D2 : danger quelque soit le temps d'exposition.
D3 : la sensation de picotement ou d'échauffement apparaît avant la survenue des lésions .
Après évaluation du niveau de risque, la prévention doit être adaptée à l'installation laser utilisée. Les lasers les plus dangereux sont les lasers de type 3B et 4. Les constructeurs doivent respecter des normes (étiquetage, capot de protection, notice détaillée …).
L'exploitation du laser doit avoir lieu dans un local suffisamment éclairé (cela limite l'ouverture des pupilles). Le sol doit être libre d'obstacle, et l'ouverture des locaux ne sera pas dans l'axe du laser, ni le faisceau à hauteur d'œil. Les surfaces réfléchissantes seront éliminées.

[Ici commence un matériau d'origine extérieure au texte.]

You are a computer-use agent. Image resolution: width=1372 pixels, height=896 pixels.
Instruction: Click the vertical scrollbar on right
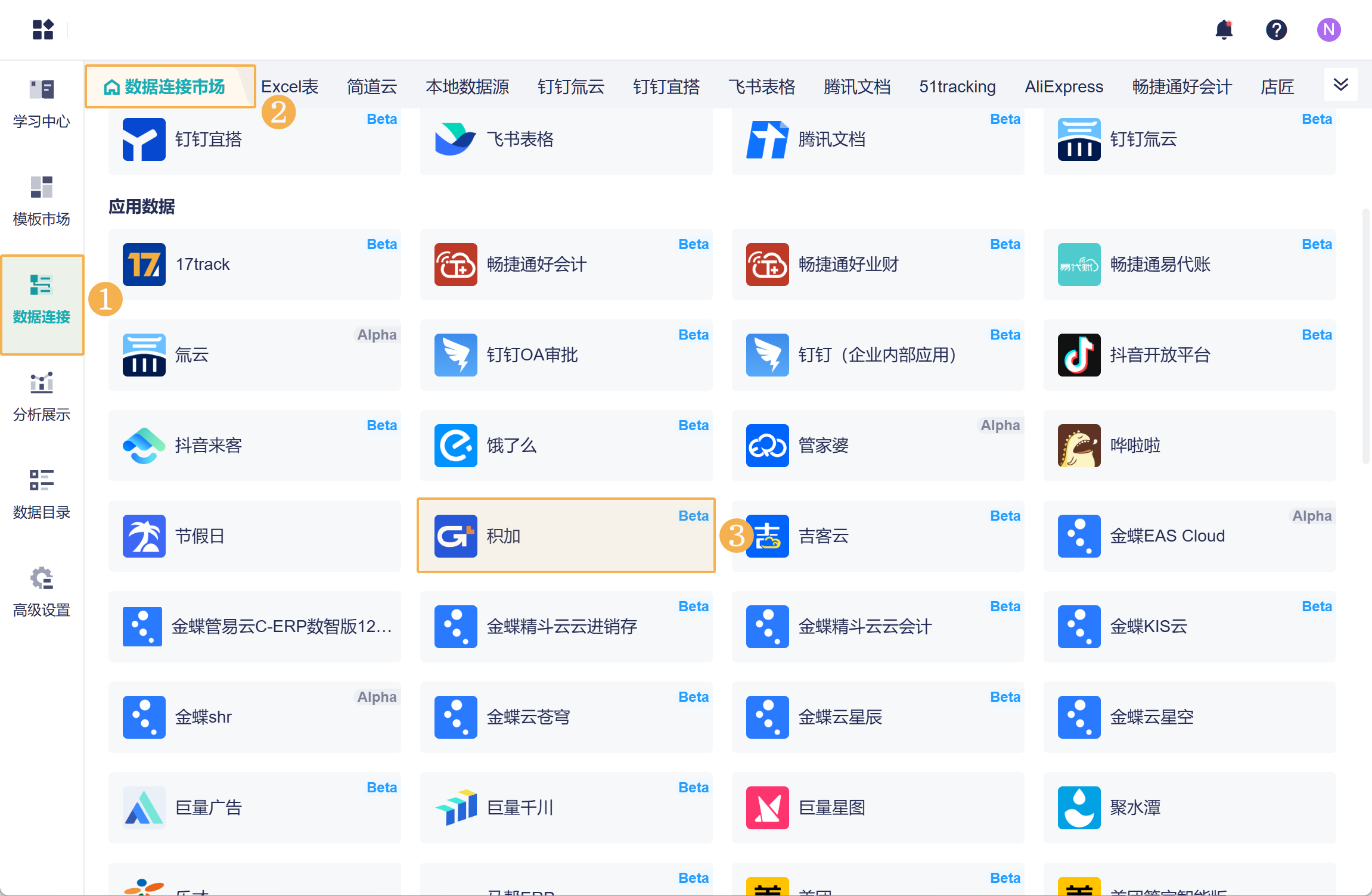pyautogui.click(x=1365, y=337)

Le cas échéant, une zone laser sera aménagée (zone nominale de risque oculaire, zone contrôlée), avec formation d'une personne chargée de la sécurité laser. C'est elle qui définit la zone laser, le personnel autorisé ; elle établit les consignes de sécurité, et le plan de mise en conformité. Une plaque indicatrice normalisée est obligatoire lors d'utilisation de laser de classe 2 et plus. Fixée de façon permanente, elle doit être lisible, sans risque d'exposition lors de la lecture, et visible en cours de fonctionnement.
La prévention des accidents électriques passe par la conformité aux normes des installations, l'installation de bouton d'arrêt d'urgence, le blocage de l'accès au mécanisme si l'appareil est sous tension. Entretien et dépannage sont réalisés par des personnes habilitées.

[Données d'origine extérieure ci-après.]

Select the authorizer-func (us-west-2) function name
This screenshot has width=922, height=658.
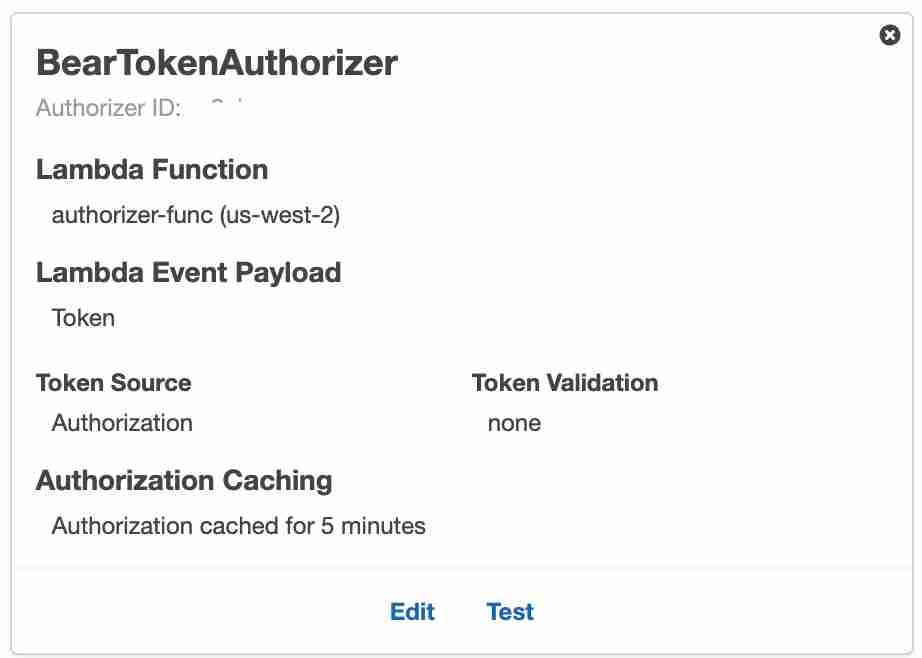click(x=196, y=215)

La prévention des accidents chimiques nécessite une bonne connaissance des produits utilisés (recensement exhaustif, analyse des fiches de données de sécurité et fiches toxicologiques, lecture des étiquettes). Les quantités utilisées et stockées seront réduites au maximum. La ventilation sera adaptée, de même que le port de gants. L'hygiène des mains sera respectée, et les déchets recyclés.
La lutte contre le bruit sera effectuée à la source (capotage), et des protections auditives seront portées si nécessaire. Les capots absorbant les RX ne seront pas ouverts.

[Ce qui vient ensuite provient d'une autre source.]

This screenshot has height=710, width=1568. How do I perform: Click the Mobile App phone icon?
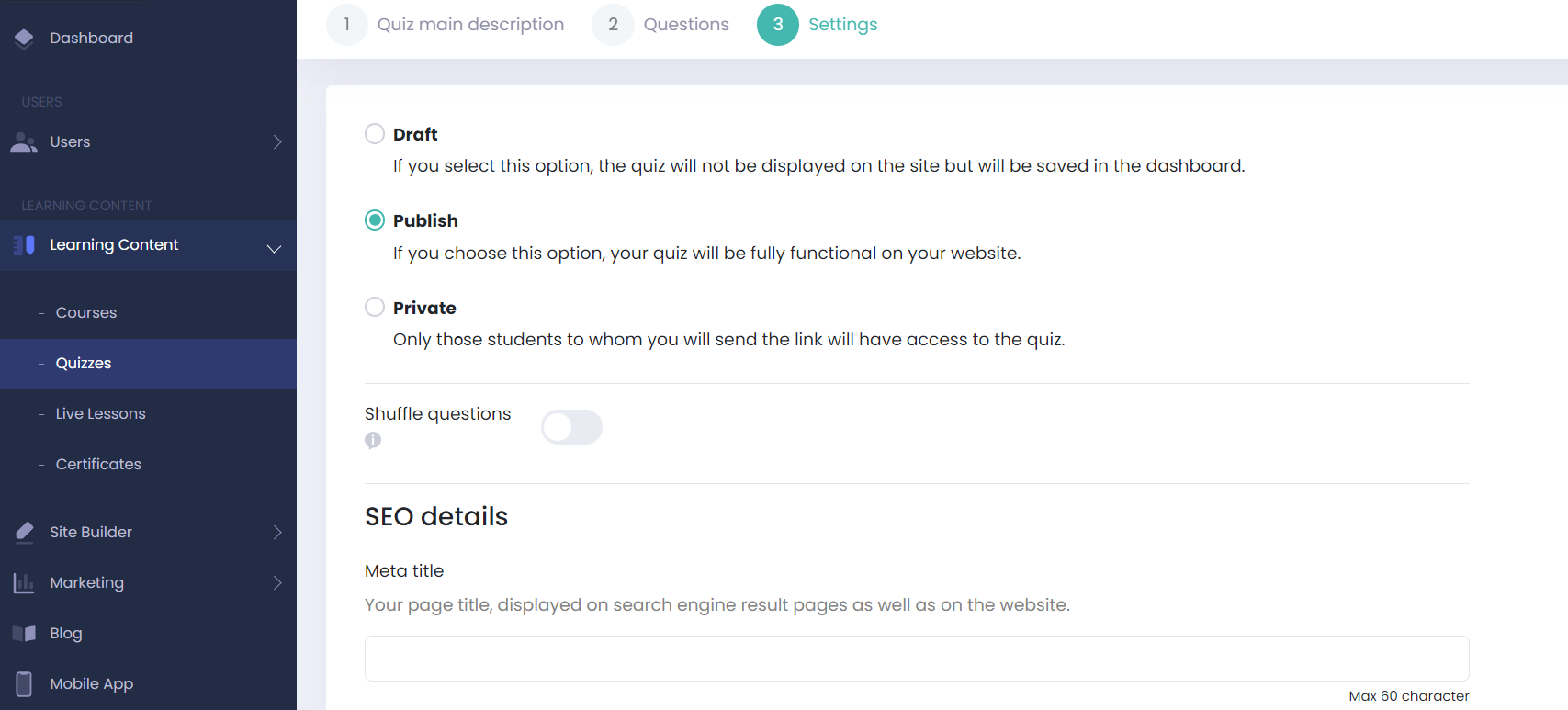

Si le personnel est exposé à des doses dépassant les expositions maximales permises, il doit porter des gants et vêtements de travail appropriés (non combustibles) pour protéger la peau des brûlures.
Quant aux lunettes anti-laser, elles sont spécifiques au laser utilisé puisqu'elles sont adaptées à la longueur d'ondes émises par l'appareil, et à la densité maximale d'énergie. Elles doivent être de bonne qualité optique, résistantes tout en permettant une vision correcte. Elles sont personnelles à l'utilisateur, et doivent être remplacées à la moindre dégradation. Elles répondent à des normes (ISO 6161, NF EN 207, NF EN 208).
Enfin, la formation et l'information du personnel est indispensable avant toute affectation puis périodiquement.
La surveillance médicale complète ce dispositif, et est adaptée à l'exposition des salariés. Le suivi ophtalmologique doit être régulier, et répété à chaque incident ou accident.